Rational surgery exact triangles in Heegaard Floer homology
Gheehyun Nahm
TL;DR
This work constructs a broad family of surgery exact triangles in Heegaard Floer theory for all positive rational slopes $p/q$, parameterized by triples $(p,q,k)$ with $p,q$ coprime and $0\le k\le p-1$. The key strategy reduces the global problem to a local, combinatorial calculation on a genus-1 Heegaard diagram with attaching curves carrying carefully chosen local systems, together with a triangle-detection framework. A novel invariant, $\boldsymbol{HFK}_{p,q,k}^{-}(Y,K)$, acts as a $2k/p$-modified knot Floer homology with twisted coefficients, unifying and extending the classical Ozsváth–Szabó $n$- and $1/n$-surgery triangles and the $2$-surgery triangle. The main local computation verifies the existence of cycles yielding vanishing triangle maps and identity-like quadrilateral maps modulo $U$, enabling neck-stretching arguments to produce the full exact triangles; the paper also develops a detailed hat/minus setup via covers and zig-zags and provides explicit low-rank examples with standard invariants.
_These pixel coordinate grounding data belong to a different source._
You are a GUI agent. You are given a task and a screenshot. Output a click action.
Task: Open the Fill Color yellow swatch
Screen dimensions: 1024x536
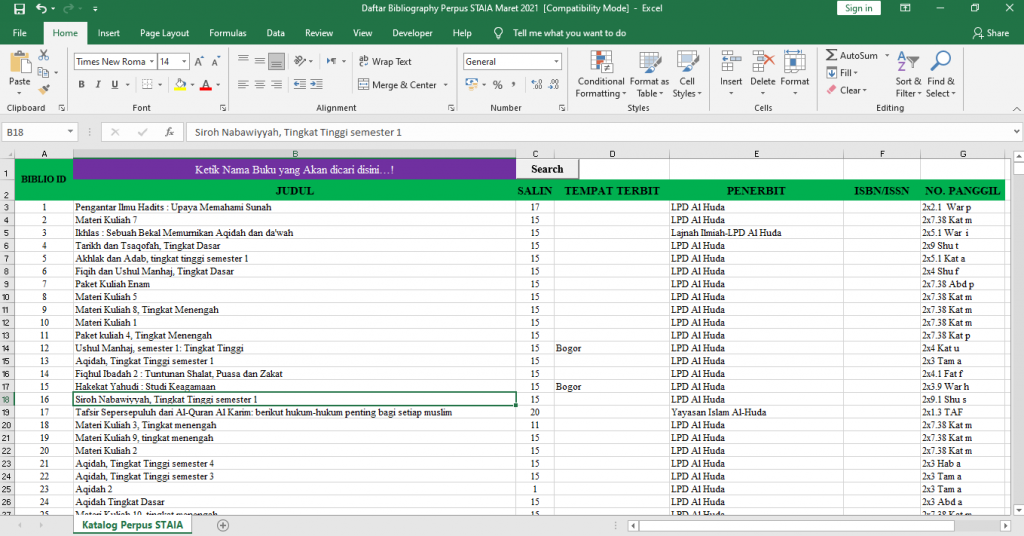click(179, 85)
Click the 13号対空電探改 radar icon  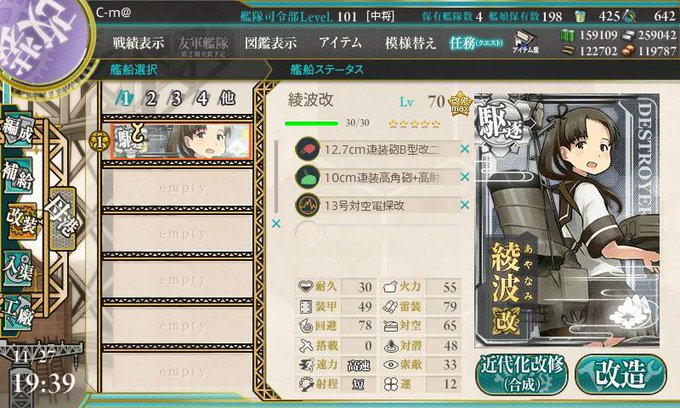[x=307, y=205]
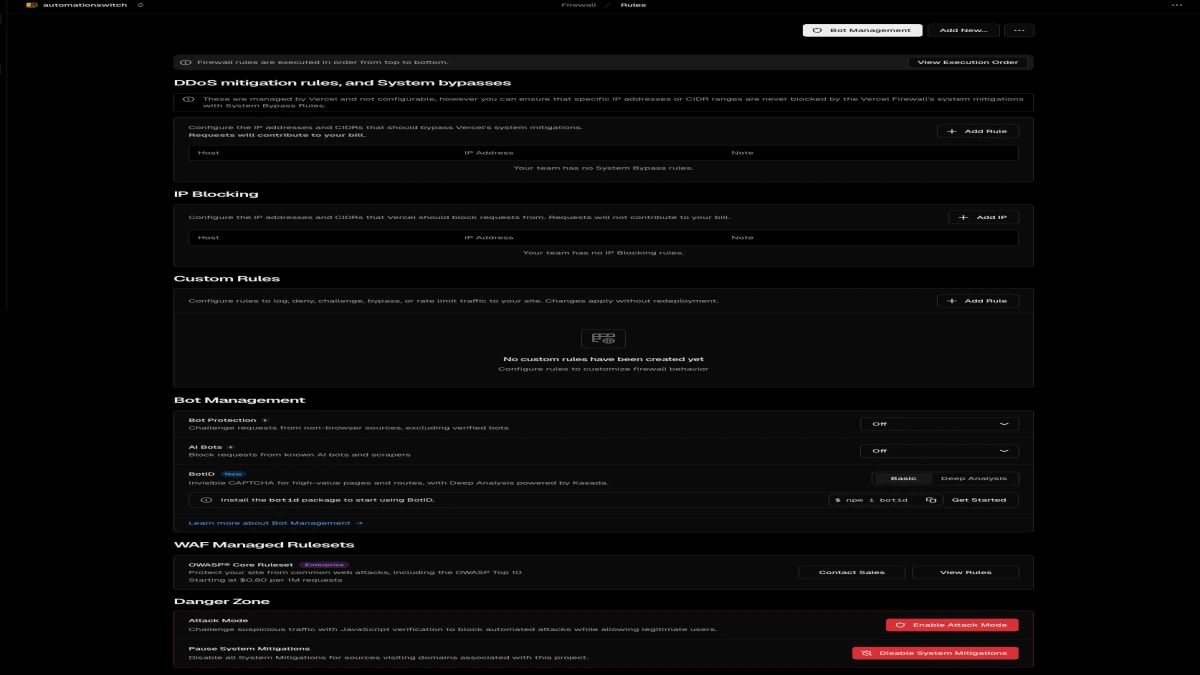Switch BotID to Deep Analysis mode
Screen dimensions: 1200x675
click(x=975, y=478)
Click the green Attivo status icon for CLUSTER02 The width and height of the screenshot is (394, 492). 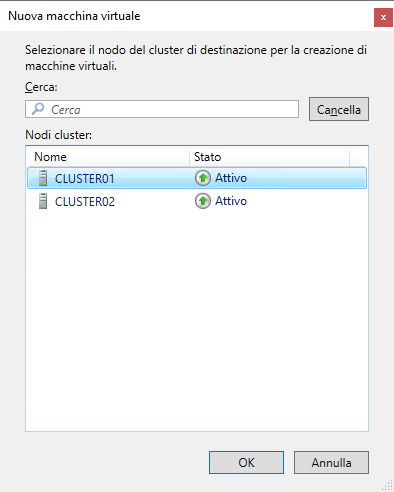[203, 201]
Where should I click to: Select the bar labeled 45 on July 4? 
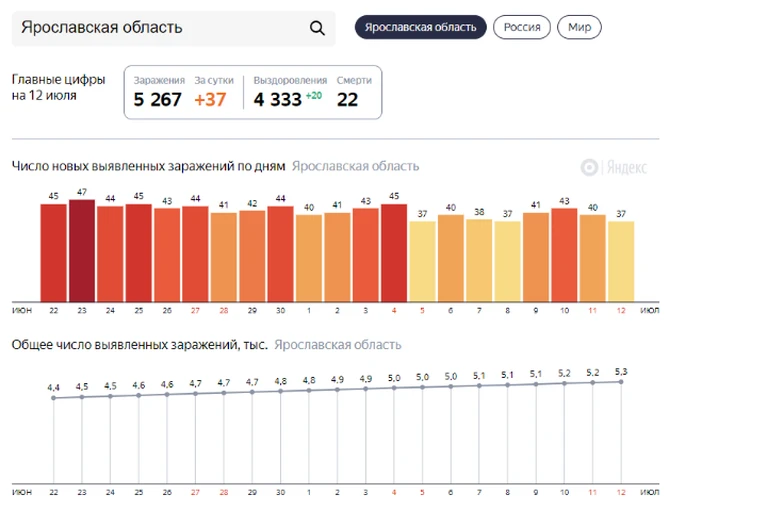[x=394, y=253]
These results open avenues for instanton-Floer analogues and deepen the understanding of rational-slope behavior in Heegaard Floer theory, with potential applications to knot concordance and 3-manifold topology.
Abstract
We construct a new family of surgery exact triangles in Heegaard Floer theory over the field with two elements. This family generalizes both Ozsváth and Szabó's $n$- and $1/n$-surgery exact triangles for positive integers $n$ and the author's recent 2-surgery exact triangle to all positive rational slopes. The construction reduces to a combinatorial problem that involves triangle and quadrilateral counting maps in a genus 1 Heegaard diagram. The main contribution of this paper is solving this combinatorial problem, which is particularly tricky for slopes $r\neq n,1/n$; one key idea is to use an involution that is closely related to the ${\rm Spin}^{c}$ conjugation symmetry.